In June, 1972, after refurbishing the theater from a severe fire, Midnight Sun Concerts from Northern New Jersey, promoted its first concert at the Tower, Dave Mason and Buzzy Linhart, a sold out show on June 14, 1972. Reviewer Jonathan Takiff in the Philadelphia Daily News announced in the next day's paper that "Philly Finally has its Fillmore," making reference to New York's famed Fillmore East. Midnight Sun's president, Rick Green, and his stage manager, Upper Darby native Billy Stevenson, were instrumental in adapting the Tower for this role. For the next three or more years, Midnight Sun's Tower concerts became the stuff of local legend. The Tower introduced America to David Bowie and The Spiders from Mars in 1972 as well as the then-unknown Genesis with Peter Gabriel that same year; Genesis played a midnight concert with a $4 admission price. In September 1974, Bruce Springsteen – who had an early, strong, and long-lived fan base in Philadelphia – introduced the world to his new E Street Band, with Max Weinberg and Roy Bittan, at the Tower Theater. It was the first time in his career that Springsteen earned $5,000 for a night's work. He returned in early November for two sold-out shows; it would still be a year before his big breakthrough with Born to Run and the attendant publicity. Other regular Midnight Sun headliners at the Tower included Jackson Browne, Lou Reed, Steve Miller, and various editions of the Jerry Garcia/Merle Saunders band. David Bowie repaid his Philly fans by recording his David Live album during a long run of shows at the Tower. The Average White Band's live album, Person to Person, was recorded at the Tower with Atlantic Records' Arif Mardin in the production truck behind the theater. It was not unusual at a Tower show to observe the following rock journalists huddling together during the intermission and comparing notes: David Fricke, Matt Damsker, Bill Mandel, Jon Takiff, John David Kalodner, together with Ed Sciaky and Michael Tearson from the city's progressive rock radio station WMMR. Bowie and Genesis' Phil Collins would subsequently mention their Tower shows as being instrumental in introducing them to an American audience.

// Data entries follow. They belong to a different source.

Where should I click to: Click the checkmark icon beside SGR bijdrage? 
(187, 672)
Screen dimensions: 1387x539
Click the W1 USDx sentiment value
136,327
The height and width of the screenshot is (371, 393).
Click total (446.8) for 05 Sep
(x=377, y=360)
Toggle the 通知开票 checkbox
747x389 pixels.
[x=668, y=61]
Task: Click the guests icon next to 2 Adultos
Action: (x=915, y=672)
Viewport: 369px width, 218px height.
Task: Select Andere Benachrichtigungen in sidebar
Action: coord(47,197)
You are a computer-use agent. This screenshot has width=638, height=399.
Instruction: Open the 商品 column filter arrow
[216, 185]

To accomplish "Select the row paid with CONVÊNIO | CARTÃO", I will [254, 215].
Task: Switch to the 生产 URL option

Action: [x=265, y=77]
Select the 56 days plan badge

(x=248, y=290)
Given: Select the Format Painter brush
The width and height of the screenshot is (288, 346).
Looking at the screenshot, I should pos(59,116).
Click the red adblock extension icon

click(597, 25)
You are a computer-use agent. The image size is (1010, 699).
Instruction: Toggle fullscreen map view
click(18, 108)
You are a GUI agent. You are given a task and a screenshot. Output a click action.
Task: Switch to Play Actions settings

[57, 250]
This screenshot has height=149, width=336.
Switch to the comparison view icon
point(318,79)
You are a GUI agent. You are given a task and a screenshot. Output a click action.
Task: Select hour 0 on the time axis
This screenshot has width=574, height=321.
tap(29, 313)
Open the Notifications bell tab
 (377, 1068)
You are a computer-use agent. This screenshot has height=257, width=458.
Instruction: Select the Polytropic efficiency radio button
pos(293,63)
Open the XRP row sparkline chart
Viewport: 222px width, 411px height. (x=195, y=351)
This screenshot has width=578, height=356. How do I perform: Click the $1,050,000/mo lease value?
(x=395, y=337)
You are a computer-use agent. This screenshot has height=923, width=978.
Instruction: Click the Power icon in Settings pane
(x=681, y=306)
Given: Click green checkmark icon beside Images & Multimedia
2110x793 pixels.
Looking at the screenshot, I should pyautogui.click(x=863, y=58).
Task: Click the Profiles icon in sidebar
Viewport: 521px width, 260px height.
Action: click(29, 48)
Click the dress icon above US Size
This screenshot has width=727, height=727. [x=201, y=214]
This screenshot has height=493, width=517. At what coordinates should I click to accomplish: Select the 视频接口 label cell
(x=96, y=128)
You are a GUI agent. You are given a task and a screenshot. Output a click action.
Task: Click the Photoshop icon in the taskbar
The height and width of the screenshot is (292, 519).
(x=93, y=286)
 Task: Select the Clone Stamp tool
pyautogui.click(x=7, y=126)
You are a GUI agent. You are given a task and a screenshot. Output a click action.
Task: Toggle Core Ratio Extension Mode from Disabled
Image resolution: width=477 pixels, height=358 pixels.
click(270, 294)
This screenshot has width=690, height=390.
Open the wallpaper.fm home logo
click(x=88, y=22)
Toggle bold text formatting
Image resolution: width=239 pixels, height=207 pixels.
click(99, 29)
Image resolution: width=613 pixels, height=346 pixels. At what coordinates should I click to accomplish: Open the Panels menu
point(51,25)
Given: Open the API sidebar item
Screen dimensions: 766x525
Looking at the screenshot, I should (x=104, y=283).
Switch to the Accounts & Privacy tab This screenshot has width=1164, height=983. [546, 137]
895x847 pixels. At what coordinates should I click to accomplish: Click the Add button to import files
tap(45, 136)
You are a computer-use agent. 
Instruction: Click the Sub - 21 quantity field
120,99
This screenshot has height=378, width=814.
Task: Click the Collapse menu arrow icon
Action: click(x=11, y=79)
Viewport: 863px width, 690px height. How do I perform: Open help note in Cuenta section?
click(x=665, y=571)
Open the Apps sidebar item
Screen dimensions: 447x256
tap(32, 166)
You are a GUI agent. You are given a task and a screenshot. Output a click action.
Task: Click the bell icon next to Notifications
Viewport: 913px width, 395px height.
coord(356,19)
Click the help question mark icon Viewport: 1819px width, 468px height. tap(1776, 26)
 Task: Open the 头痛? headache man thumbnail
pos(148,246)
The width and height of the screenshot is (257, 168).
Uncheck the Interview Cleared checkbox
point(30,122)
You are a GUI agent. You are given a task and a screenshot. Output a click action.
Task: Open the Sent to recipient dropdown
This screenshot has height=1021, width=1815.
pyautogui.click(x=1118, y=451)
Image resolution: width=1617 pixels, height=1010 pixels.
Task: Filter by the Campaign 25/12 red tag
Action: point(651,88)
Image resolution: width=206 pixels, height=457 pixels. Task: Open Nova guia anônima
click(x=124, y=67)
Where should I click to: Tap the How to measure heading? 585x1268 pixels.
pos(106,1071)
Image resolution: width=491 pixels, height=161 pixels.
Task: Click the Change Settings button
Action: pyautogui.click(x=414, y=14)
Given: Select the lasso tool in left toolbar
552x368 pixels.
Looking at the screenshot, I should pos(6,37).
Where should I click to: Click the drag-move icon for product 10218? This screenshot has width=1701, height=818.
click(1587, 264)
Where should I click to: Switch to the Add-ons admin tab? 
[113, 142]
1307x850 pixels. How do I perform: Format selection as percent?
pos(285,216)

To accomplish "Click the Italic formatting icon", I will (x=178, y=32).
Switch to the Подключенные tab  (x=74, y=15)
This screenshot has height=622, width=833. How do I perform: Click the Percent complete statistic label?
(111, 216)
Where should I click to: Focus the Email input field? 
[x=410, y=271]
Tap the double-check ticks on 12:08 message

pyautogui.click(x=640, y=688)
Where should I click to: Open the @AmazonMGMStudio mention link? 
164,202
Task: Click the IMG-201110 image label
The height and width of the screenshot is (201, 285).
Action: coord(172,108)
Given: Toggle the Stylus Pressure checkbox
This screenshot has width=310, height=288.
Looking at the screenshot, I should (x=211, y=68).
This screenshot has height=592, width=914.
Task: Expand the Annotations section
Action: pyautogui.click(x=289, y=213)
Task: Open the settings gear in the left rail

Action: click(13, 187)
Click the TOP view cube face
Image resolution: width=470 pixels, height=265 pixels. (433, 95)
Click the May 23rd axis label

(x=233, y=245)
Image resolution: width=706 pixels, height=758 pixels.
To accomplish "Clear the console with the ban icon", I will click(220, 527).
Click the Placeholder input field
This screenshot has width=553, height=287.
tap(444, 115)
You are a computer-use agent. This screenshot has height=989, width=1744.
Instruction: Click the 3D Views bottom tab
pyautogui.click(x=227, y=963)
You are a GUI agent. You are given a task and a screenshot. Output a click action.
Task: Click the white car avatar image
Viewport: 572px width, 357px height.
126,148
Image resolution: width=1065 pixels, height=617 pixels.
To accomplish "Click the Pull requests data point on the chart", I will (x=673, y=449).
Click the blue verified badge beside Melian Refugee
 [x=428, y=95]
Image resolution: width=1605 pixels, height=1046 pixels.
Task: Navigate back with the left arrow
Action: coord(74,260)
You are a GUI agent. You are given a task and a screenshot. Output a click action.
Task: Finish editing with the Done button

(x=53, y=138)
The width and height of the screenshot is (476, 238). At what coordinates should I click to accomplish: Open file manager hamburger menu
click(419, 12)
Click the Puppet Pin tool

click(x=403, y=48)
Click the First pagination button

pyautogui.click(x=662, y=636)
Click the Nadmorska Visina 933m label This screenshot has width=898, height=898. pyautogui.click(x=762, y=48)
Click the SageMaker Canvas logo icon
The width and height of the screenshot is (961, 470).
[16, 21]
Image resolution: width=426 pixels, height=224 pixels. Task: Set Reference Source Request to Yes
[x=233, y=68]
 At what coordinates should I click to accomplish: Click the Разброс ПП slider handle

In late 1975, the owners informed Midnight Sun that they were selling the theater to the promoter's much larger competitor, Electric Factory Concerts. The final Midnight Sun produced show at the Tower was 10cc, the British pop duo, in December 1975.
The Tower Theater happened to be a popular venue for Berliner's Tangerine Dream since they played here 4 times on their North American Tours. Dates include April 6, 1977; June 25, 1986; September 10, 1988; and October 10, 1992.
By the 2000s the theater continued to be active, filling much the same role in the concert hierarchy as the Beacon Theatre in New York City. The theater operates under the Live Nation/Electric Factory Concerts name.